Considering how much trouble the FDA had just requiring labels for trans fats, it isn’t surprising that efforts to limit sugar, caffeine, and salt are even more challenging due to their widespread use. In the 1970s, the FDA responded to a CSPI request that the agency begin cracking down on food sodium content by encouraging manufacturers to voluntarily limit their salt use. That effort was a complete failure — in fact, food companies ended up increasing their use of salt. A 2010 report by the Institute of Medicine then called for targeted reductions in food sodium in light of the failed effort — and the FDA has initiated a regulatory rule to do just that. But yet again, bureaucratic gridlock has stymied meaningful action. “The FDA has wanted to make an announcement, but it’s stalled at the White House. Is it just a traffic jam, or are there political considerations? I don’t know,” said Dr. Jacobson.
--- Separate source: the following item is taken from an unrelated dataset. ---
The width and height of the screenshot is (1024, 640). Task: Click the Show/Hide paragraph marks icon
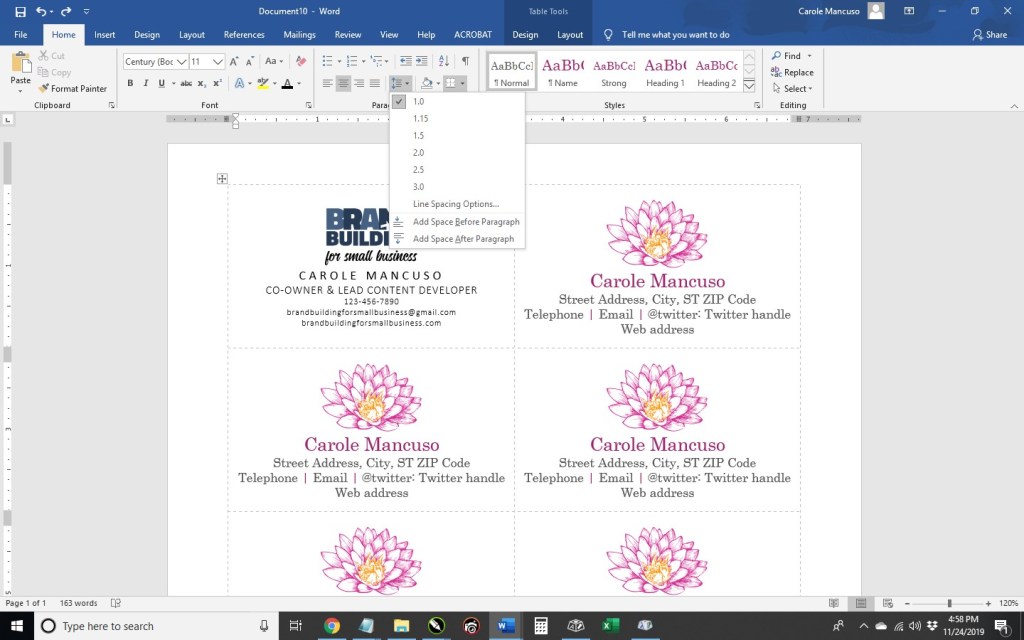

But even if the FDA’s efforts on salt eventually take hold, they certainly won’t take effect overnight, giving food corporations plenty of time to fight FDA action through Congress and the courts. That’s unfortunate, since studies have shown that even the mild labeling requirements imposed on hydrogenated oils has reduced trans fatty acid levels in Americans’ blood by over 50 percent. So as the FDA’s 1,000-person strong food safety work force takes on its own agency’s bureaucracy and the power of lobbied interests to eventually crack down on salt, sugar, and caffeine, Americans will continue being exposed to substances that kill them by the hundreds of thousands every year.